___ DOCUMENT EXCERPT ___

By Lock Bailey
If opposites truly do attract, then there could be no better chemistry than that of US President Barack Obama and Israeli Prime Minister Binyamin Netanyahu. Unfortunately, opposites make the poorest couplings in foreign relations—and Bibi and Obama prove this true.
Obama is quite left and Netanyahu is quite right, to understate these antipodal leaders. Netanyahu showed favor in Republican nominee Mitt Romney in the 2008 elections, for example (years earlier the two of them worked in The Boston Consulting Group). He is also loyal to the far-right Likud party and was voted in as Prime Minister for his hawkish foreign policy and his years of hardened political experience. He served several years in the military and has taken posts as the Minister of Foreign Affairs and the Minister of Finance and as Prime Minister in 1996-1999.

___ DATASET RECORDS ___

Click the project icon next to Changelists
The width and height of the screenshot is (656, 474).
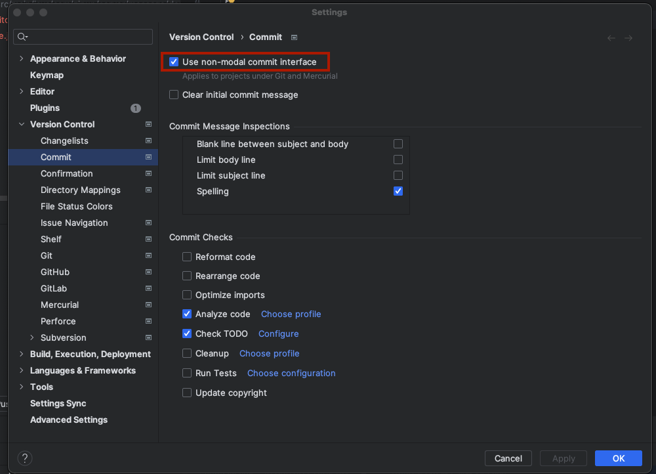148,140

___
___ DATASET RECORDS ___

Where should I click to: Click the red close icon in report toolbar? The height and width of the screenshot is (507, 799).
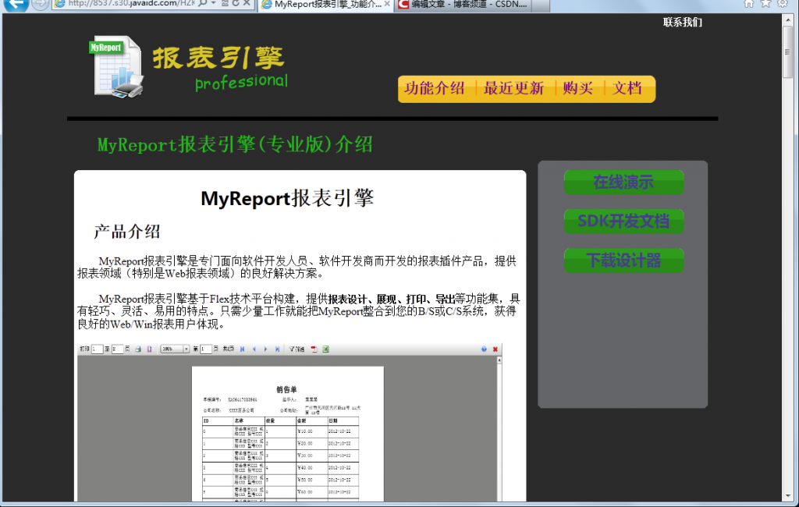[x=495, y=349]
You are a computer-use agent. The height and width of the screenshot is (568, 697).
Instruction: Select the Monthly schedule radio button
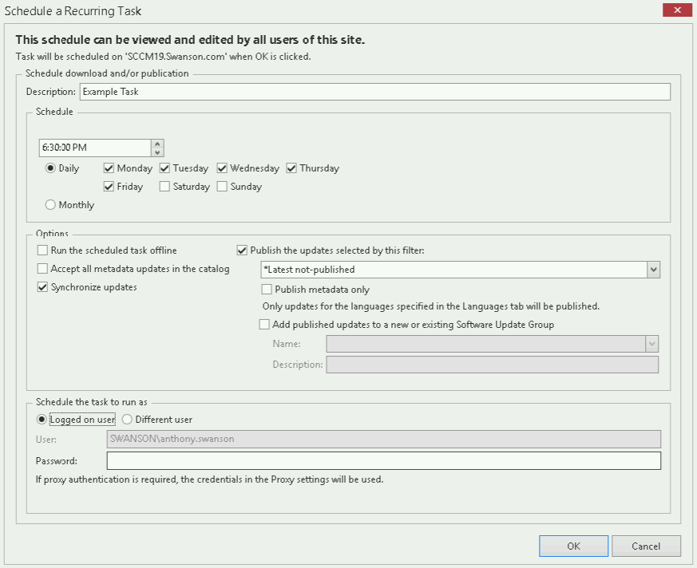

___
___ DATASET RECORDS ___

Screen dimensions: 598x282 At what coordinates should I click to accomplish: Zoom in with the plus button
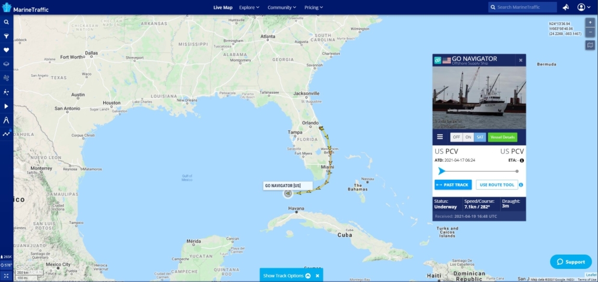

___

▶ _WHAT YOU NEED TO DO_:
a. Answer these questions using the article on Obama and Netanyahu:
(i) Which office does the article give for Binyamin Netanyahu?
(ii) To which party is Netanyahu said to be loyal?
(iii) During which years did Netanyahu serve as Prime Minister, according to the article?
b. Retype the article on Obama and Netanyahu from "By Lock Bailey" to "Minister in 1996-1999.".

▶ _RESPONSES BY ITEM NUMBER_:
a.
(i) Israeli Prime Minister
(ii) The far-right Likud party
(iii) 1996-1999

b.
By Lock Bailey
If opposites truly do attract, then there could be no better chemistry than that of US President Barack Obama and Israeli Prime Minister Binyamin Netanyahu. Unfortunately, opposites make the poorest couplings in foreign relations—and Bibi and Obama prove this true.
Obama is quite left and Netanyahu is quite right, to understate these antipodal leaders. Netanyahu showed favor in Republican nominee Mitt Romney in the 2008 elections, for example (years earlier the two of them worked in The Boston Consulting Group). He is also loyal to the far-right Likud party and was voted in as Prime Minister for his hawkish foreign policy and his years of hardened political experience. He served several years in the military and has taken posts as the Minister of Foreign Affairs and the Minister of Finance and as Prime Minister in 1996-1999.